[Interface element records]
^^^^^^^^

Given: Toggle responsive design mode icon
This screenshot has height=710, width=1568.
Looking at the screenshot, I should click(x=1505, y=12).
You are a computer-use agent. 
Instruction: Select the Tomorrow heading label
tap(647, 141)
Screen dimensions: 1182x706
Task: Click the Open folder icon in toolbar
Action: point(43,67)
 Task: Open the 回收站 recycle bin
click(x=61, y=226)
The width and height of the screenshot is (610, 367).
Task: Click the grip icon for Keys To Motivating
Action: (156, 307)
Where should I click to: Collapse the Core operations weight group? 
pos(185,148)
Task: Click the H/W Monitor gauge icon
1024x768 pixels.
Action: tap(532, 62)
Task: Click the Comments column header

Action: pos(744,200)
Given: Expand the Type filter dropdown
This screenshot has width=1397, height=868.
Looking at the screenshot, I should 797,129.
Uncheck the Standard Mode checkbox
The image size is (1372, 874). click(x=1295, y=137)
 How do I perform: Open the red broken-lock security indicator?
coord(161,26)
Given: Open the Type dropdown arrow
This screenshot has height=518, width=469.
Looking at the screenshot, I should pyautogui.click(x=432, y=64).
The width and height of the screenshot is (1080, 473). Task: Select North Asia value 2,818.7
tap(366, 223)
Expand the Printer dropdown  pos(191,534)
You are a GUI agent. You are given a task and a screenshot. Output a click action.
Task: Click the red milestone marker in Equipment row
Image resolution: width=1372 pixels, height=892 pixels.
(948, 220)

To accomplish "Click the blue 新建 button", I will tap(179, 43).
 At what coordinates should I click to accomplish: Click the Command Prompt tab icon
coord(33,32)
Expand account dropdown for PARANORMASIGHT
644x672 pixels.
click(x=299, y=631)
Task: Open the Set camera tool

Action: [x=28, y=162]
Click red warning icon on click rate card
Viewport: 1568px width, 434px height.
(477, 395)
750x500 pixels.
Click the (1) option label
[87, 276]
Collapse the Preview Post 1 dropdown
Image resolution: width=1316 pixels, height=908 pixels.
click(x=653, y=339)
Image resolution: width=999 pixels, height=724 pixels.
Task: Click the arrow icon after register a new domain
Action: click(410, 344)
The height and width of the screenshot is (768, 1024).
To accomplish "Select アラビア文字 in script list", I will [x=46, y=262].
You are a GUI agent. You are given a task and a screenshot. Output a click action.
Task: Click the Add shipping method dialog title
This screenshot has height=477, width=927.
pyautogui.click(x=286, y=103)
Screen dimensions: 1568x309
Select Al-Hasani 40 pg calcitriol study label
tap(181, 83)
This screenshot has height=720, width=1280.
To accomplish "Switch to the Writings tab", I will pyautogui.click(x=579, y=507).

^^^^^^^^

Task ::
Tally how many lines of the data above contain the string "height", and give only that number.

Worked solution ::
12